THE TASK: All records below must be written out exactly, with the pictures excluded.

MATERIAL FOR THE TASK:
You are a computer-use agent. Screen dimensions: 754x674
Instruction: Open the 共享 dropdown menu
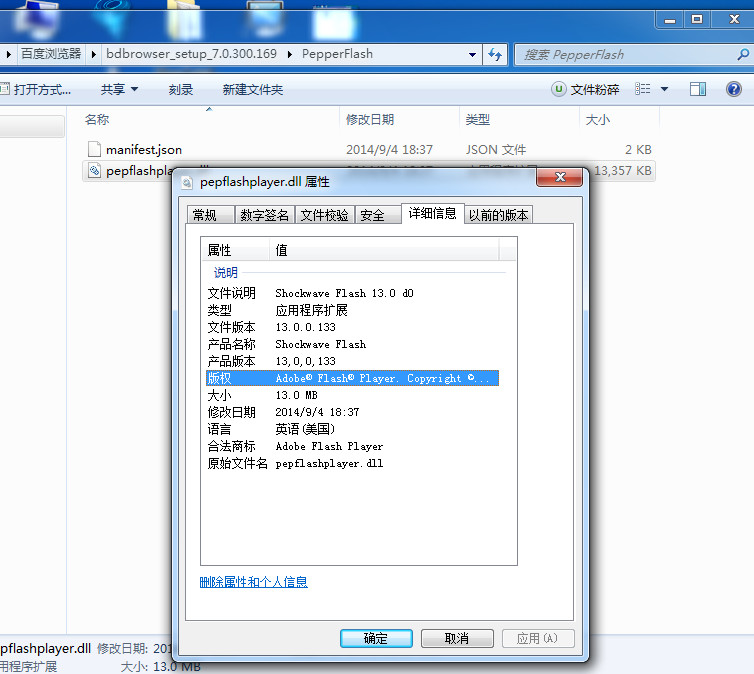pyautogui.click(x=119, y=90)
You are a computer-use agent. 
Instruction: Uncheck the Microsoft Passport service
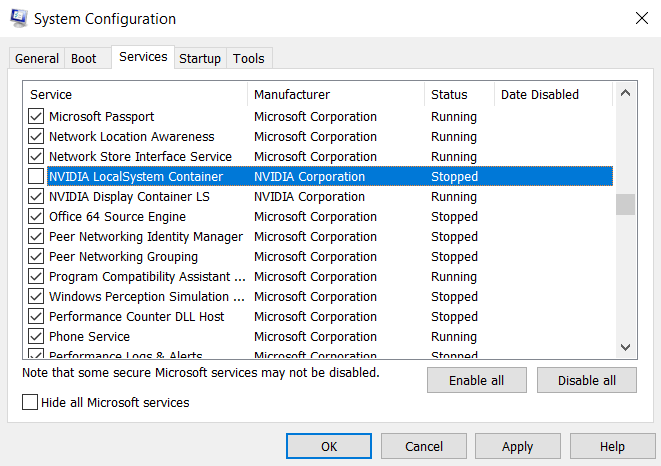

TASK OUTPUT:
You are a computer-use agent. Screen dimensions: 754x674
Instruction: Open the 共享 dropdown menu
pyautogui.click(x=119, y=90)
You are a computer-use agent. 
Instruction: Uncheck the Microsoft Passport service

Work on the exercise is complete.